— YOUR OBJECTIVE —
Go over the listing below line by line and tally those containing "computer". Give only the tally.

— DATASET ENTRIES —
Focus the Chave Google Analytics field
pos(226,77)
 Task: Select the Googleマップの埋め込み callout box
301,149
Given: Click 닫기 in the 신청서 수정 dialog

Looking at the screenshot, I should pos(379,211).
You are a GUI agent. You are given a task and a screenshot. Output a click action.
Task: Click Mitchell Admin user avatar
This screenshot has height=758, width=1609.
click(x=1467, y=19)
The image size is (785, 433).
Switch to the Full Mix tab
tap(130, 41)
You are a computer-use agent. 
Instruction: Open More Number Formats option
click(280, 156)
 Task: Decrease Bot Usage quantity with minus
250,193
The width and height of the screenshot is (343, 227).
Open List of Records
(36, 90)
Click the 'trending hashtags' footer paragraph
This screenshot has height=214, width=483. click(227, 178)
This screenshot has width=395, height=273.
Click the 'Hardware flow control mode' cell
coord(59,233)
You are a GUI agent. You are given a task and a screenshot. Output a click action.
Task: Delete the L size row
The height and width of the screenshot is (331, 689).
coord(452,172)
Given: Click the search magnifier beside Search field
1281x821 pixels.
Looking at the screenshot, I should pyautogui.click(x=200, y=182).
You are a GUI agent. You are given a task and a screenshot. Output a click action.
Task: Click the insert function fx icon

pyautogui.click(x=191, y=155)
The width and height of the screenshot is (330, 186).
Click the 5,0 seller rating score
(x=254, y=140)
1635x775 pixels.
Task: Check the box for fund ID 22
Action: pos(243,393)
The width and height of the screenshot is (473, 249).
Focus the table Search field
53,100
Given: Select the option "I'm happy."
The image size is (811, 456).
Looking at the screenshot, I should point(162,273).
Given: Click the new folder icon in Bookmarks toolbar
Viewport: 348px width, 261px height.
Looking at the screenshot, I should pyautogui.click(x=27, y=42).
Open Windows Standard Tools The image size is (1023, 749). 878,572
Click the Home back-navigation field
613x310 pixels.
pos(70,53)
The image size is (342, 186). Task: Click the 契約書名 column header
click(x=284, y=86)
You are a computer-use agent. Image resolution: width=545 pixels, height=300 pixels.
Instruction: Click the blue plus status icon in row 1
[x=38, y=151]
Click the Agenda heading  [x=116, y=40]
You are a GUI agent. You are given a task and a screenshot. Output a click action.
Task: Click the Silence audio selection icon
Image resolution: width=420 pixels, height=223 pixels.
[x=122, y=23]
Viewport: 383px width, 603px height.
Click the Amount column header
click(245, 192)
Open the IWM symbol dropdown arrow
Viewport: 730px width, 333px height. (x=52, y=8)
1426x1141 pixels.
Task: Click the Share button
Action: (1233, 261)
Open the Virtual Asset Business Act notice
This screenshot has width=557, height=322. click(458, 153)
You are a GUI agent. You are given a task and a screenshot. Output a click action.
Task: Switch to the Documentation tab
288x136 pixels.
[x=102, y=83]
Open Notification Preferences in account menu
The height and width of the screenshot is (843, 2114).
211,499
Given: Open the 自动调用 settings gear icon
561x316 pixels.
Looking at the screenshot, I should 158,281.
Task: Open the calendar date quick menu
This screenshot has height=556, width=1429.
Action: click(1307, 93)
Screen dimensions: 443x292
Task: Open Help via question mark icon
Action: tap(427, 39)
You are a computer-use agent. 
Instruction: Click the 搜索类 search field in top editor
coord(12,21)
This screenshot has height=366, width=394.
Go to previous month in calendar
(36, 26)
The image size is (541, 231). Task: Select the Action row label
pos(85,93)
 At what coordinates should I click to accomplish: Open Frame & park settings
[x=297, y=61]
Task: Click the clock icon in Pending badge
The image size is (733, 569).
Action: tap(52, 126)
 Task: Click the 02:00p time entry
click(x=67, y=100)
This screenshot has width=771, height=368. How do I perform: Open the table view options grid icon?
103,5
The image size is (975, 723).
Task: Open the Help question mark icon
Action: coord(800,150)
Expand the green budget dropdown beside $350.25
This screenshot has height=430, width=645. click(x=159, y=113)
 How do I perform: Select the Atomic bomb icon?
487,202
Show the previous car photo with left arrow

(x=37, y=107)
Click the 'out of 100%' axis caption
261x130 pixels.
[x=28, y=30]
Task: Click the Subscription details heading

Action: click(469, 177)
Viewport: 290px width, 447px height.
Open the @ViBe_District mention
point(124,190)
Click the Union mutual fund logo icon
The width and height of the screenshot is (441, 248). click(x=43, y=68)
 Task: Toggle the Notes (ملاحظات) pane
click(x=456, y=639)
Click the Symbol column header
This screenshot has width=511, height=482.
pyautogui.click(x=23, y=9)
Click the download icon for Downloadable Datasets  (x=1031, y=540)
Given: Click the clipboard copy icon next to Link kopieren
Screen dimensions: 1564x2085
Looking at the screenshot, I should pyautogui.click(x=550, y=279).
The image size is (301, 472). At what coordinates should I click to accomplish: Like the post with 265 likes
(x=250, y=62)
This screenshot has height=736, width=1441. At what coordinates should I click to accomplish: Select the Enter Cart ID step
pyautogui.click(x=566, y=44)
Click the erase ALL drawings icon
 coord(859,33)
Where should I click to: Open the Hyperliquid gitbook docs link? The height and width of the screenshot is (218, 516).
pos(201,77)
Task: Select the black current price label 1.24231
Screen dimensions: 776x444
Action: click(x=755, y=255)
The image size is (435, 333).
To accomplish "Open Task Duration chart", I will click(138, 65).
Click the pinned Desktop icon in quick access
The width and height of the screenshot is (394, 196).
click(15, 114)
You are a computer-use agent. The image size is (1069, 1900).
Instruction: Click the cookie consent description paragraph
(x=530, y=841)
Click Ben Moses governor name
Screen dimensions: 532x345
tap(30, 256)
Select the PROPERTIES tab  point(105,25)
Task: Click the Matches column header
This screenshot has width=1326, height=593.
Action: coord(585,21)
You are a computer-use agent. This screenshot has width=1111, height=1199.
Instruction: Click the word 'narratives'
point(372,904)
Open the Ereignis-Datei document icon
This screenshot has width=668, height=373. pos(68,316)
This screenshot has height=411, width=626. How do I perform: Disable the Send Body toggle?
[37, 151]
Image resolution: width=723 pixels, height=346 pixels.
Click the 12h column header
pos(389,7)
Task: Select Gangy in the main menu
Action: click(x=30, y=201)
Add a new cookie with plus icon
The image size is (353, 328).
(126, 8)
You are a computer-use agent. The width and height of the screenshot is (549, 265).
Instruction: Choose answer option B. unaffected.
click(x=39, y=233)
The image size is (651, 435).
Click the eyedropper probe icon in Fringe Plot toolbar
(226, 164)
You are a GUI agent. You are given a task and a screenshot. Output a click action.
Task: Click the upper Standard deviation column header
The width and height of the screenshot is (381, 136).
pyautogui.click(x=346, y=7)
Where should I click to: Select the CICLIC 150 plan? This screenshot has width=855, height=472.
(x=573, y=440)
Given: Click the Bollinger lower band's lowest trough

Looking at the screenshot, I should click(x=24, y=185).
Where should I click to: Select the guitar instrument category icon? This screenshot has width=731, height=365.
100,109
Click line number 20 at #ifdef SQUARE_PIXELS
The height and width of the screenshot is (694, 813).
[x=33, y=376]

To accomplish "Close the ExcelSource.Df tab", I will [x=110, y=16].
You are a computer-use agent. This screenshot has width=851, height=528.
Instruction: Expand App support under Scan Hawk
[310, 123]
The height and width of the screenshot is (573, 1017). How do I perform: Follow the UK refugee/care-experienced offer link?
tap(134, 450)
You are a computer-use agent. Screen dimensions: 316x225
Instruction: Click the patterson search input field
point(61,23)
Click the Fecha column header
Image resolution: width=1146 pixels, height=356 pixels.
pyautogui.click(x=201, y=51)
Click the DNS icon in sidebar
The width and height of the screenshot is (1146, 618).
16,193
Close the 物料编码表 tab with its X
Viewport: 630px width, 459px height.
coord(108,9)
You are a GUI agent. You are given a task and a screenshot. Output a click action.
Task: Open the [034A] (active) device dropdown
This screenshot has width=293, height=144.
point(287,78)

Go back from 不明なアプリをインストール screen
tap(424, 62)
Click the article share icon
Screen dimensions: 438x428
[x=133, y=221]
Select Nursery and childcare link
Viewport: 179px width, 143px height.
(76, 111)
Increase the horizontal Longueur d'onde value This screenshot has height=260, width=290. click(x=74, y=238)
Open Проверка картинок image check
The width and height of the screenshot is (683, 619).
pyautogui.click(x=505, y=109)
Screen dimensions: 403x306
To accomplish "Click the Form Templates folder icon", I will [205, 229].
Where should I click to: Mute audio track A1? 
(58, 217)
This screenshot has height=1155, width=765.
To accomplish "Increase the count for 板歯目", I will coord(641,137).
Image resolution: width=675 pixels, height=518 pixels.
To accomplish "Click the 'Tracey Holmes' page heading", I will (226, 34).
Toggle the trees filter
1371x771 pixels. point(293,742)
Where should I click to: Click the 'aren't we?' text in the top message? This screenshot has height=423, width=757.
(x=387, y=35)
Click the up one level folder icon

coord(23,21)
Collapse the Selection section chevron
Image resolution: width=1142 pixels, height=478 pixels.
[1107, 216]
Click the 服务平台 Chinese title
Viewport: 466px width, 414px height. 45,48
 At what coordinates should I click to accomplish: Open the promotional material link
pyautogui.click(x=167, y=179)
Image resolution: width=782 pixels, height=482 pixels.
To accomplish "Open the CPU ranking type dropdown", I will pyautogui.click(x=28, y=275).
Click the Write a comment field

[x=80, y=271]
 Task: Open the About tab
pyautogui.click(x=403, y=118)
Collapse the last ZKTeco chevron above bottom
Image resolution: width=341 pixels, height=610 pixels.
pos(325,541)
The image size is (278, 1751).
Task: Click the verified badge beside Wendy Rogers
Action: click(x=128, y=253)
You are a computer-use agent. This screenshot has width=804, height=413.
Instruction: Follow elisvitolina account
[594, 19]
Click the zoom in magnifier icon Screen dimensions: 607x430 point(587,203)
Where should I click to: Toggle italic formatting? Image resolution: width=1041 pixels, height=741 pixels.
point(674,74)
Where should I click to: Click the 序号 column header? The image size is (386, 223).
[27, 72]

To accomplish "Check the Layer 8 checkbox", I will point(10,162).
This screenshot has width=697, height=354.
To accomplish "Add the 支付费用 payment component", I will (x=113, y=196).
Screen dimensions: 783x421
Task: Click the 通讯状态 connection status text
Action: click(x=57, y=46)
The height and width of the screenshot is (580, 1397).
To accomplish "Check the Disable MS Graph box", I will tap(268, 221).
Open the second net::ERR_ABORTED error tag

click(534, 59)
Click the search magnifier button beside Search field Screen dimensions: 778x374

— YOUR SOLUTION —
9